Monday, September 27, 2010

The “Go” of Renunciation

“. . . someone said to Him, ‘Lord I will follow you wherever you go’” ( Luke 9:57

Luke 9:58 are words that destroy the argument of serving Jesus Christ because it is a pleasant thing to do. And the strictness of the rejection that He demands of me allows for nothing to remain in my life but my Lord, myself, and a sense of desperate hope. He says that I must let everyone else come or go, and that I must be guided solely by my relationship to Him.
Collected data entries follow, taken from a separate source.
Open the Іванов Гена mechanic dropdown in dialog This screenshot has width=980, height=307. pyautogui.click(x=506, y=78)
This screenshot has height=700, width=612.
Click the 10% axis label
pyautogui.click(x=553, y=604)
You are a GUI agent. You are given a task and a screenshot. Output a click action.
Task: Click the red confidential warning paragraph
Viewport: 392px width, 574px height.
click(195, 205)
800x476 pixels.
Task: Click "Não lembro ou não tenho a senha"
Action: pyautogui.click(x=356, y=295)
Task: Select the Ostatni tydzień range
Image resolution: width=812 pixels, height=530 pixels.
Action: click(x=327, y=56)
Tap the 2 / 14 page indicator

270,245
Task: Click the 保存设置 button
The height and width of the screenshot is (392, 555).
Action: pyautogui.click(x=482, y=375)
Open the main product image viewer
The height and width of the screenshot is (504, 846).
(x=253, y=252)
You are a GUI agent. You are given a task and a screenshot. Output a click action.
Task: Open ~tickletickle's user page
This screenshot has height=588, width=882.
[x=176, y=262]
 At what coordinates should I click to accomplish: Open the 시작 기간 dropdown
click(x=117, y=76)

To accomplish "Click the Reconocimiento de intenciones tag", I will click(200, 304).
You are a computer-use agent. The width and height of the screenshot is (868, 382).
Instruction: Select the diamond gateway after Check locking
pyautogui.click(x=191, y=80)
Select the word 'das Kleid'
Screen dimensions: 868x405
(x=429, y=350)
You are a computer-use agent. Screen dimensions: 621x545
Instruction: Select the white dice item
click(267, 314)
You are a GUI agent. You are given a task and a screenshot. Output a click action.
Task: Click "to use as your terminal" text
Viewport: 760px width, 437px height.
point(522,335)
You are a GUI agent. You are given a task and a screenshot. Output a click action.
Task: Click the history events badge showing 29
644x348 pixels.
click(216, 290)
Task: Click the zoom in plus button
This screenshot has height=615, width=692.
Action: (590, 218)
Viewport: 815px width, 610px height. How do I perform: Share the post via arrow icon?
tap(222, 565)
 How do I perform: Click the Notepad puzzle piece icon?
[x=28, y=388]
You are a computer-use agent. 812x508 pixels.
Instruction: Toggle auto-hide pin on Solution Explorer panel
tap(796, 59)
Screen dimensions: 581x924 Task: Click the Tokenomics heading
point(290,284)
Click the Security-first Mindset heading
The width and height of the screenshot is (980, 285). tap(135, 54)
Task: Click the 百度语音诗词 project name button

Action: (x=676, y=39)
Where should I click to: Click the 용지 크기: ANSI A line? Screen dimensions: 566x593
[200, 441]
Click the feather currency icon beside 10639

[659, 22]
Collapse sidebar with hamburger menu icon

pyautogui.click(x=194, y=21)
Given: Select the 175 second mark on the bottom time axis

-Oswald Chambers: My Utmost for His Highest

Monday, September 13, 2010

Stephen Hawking





So in the past few weeks I’ve had a few great opportunities to interact with my fellow teachers and the students of Stephen Hawking High School. Two weeks ago on Saturday the school hosted a “Family Day” at a park outside of town. There were games and relays all morning, picnic lunches and a kite flying contest in the afternoon. This was a wonderful opportunity for me to spend time with the kids and meet their parents, to spend time getting to know the other teachers outside of the classroom. I will confess that after six months of teaching, this was really one of the first moments that I felt part of the school and part of the staff. I helped organize games, judged contests and laughed a lot as I watched my kids enjoy a day with their families and friends. This was also one of the first times I have seen the family emphasized since being in Tarma, and I realized what a cool thing I have the opportunity to be a part of when I think about this school. In the first year of its existence, I have seen the teachers really care for the kids, both academically and personally. I have seen the administration emphasize values and healthy growth. And I’ve been impacted by being a part of it all.
Another opportunity I’ve had to spend time with my kids has been through a series of tea-parties that I’m hosting for the girls of the school. I’m inviting each grade over at a time (generally 8-10 girls) for food, games and a craft, to spend time getting to know them better and hopefully opening doors for future involvement in their lives, even after I go home. Last week I held the first tea-party with my first grade girls, and although only two showed up, we had a really good time. Maritza is one of the girls I’m trying to get to know and hopefully disciple at some point, and Noelia is one of the other first grade girls who has participated in a few of our team events. My next tea party is scheduled for this coming Friday, so I’d prayer for the evening and my conversation with the girls.